/---

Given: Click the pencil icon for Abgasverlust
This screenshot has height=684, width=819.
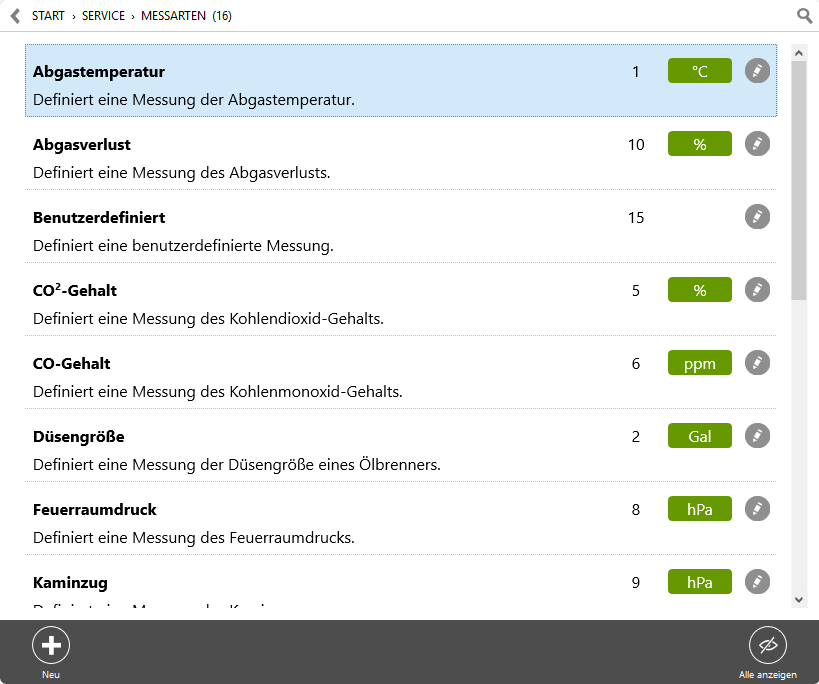Looking at the screenshot, I should click(757, 144).
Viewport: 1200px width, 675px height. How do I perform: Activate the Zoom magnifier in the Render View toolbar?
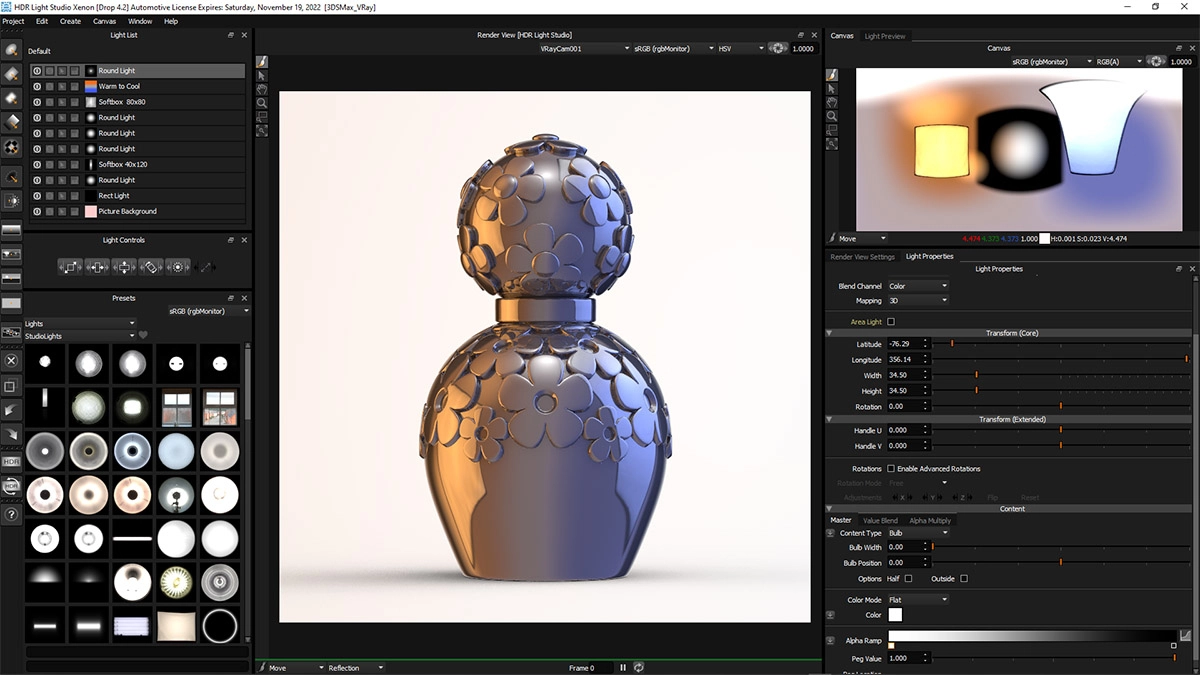tap(262, 103)
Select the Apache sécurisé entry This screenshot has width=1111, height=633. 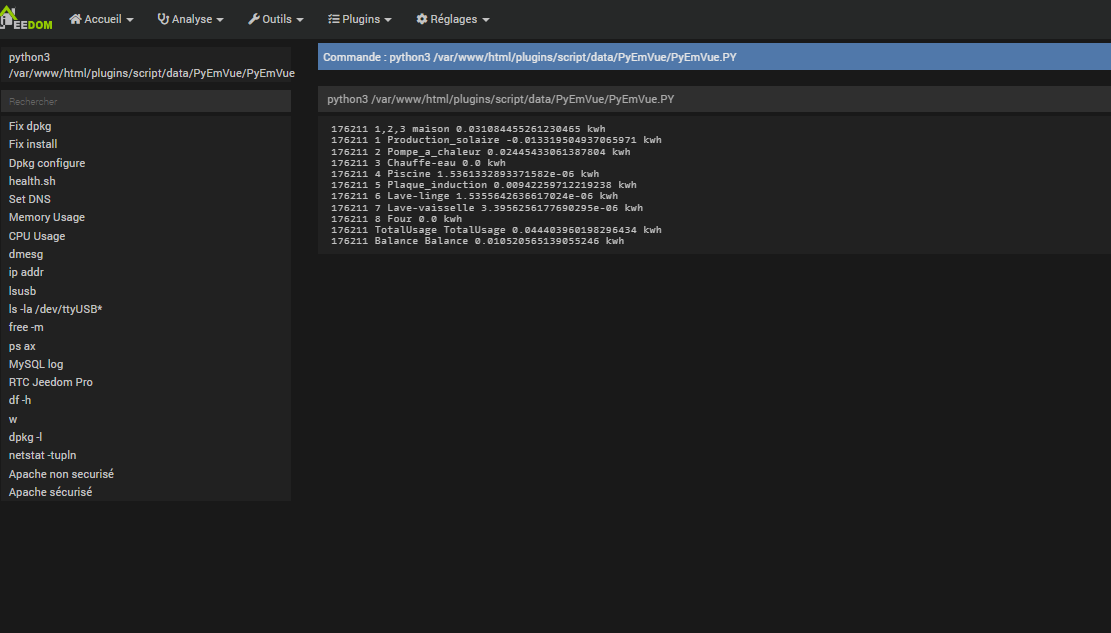(x=50, y=492)
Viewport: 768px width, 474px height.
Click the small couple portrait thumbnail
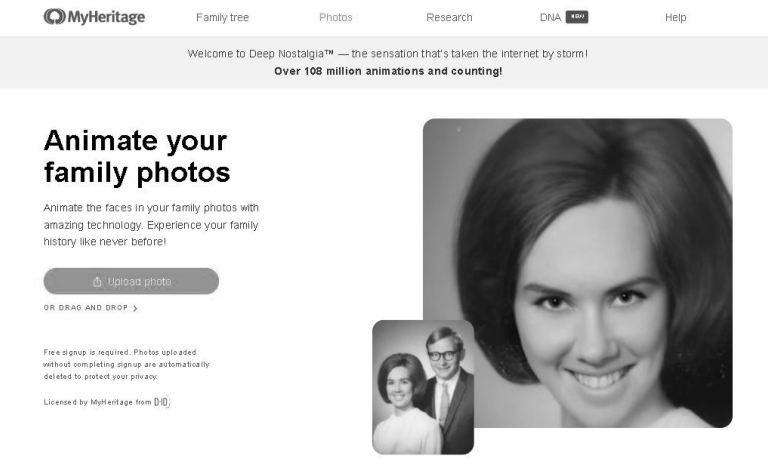[423, 387]
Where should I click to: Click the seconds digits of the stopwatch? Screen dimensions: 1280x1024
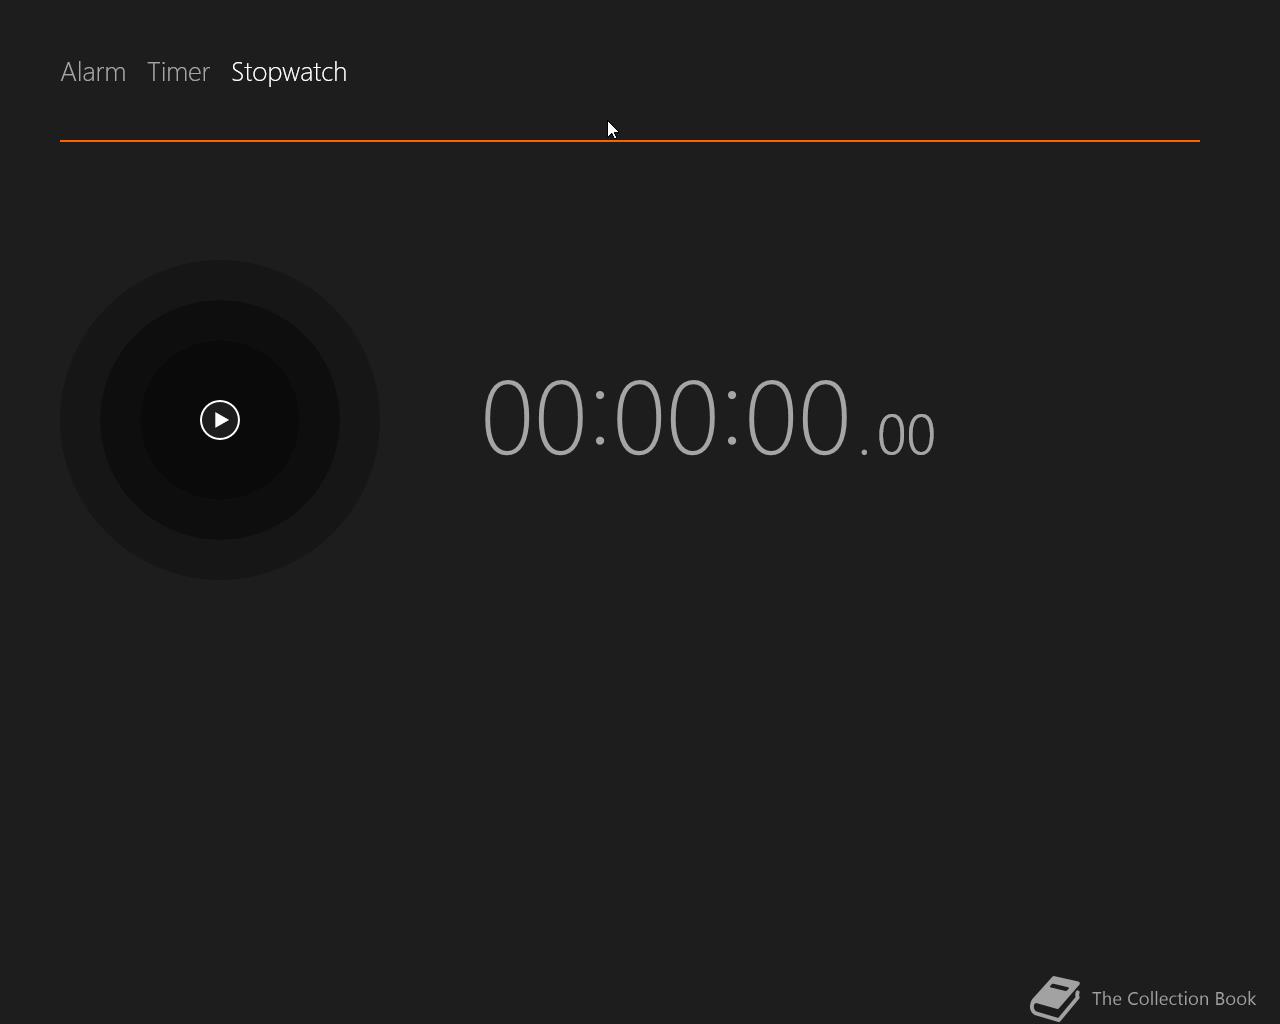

\---

-- DIRECTIONS --
With the pictures left out, give again exactly the lines from the one that contains "Click the small couple portrait thumbnail" through the final line of the data above.

-- TASK RESULT --
Click the small couple portrait thumbnail
[423, 387]
Where should I click to: Click the seconds digits of the stopwatch? Screen dimensions: 1280x1024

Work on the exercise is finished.